# Identifying D. auratus



## Thesassyteapot (Apr 21, 2020)

Hello all! I am a newbie to posting on the 'board, though a long time follower of this wealth of information. First post! So if this is in the wrong category or needs collapsed, pardon the faux pas. 

I acquired a pair of dendrobates auratus from my local pet store, and I’m curious what people think the morph could possible be and what compatible varieties I could potentially incorporate without tainting a line of auratus (and if that is even a thing I should worry about?). The frogs are bluer than your typical "costa rican green and black", but don't to my eyes appear as blue as one of the various true blue varieties? It's really a muted pale sky blue, and they are still quite small so the colors aren't as developed as I suspect they could be as adults. I'm wondering if they could be El Cope, but that's such a variable locality idk how you could even ID it without knowledge from the breeder; furthermore I doubt these are any kind of pure breed in the first place. The store now has a more "standard" auratus available; if I added a couple to the mix am I creating a crossbreeding problem, or providing genetic diversity to the future froggies they could produce? Am I stressing over nothing?? 

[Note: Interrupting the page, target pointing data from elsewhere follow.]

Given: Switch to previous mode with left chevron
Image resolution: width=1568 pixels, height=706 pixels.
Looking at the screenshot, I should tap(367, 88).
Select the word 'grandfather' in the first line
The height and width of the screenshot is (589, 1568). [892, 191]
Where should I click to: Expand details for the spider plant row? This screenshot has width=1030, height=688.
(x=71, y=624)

Any opinions people have on the above are welcome, thanks so much! I'm two weeks out from completing my bioactive vivarium, stay tune for pictures! 

-P


----------



## fishingguy12345 (Apr 7, 2019)

Hello, welcome to the boards.

If you were not given specific location/morph information from the place you bought them from then there's not going to be any 100% accurate identification of morph/locale.

As such, you shouldn't try mixing them with other morphs/locales of Dendrobates auratus, any offspring produced are going to be similar to a crossbreed (obviously not a true cross breed where it's two different species, but in the dart frog hobby it's viewed the same way).

Also, I'm not sure I understand your post, you said you've acquired the frogs already, but that you're a few weeks away from finishing your first bioactive tank, what are they currently housed in?


----------



## Socratic Monologue (Apr 7, 2018)

Don't breed animals whose identity cannot be conclusively established by the breeder, especially those from the general pet industry, which can be expected to have very questionable heritage. Period. The hobby, now and far into the future, thanks you.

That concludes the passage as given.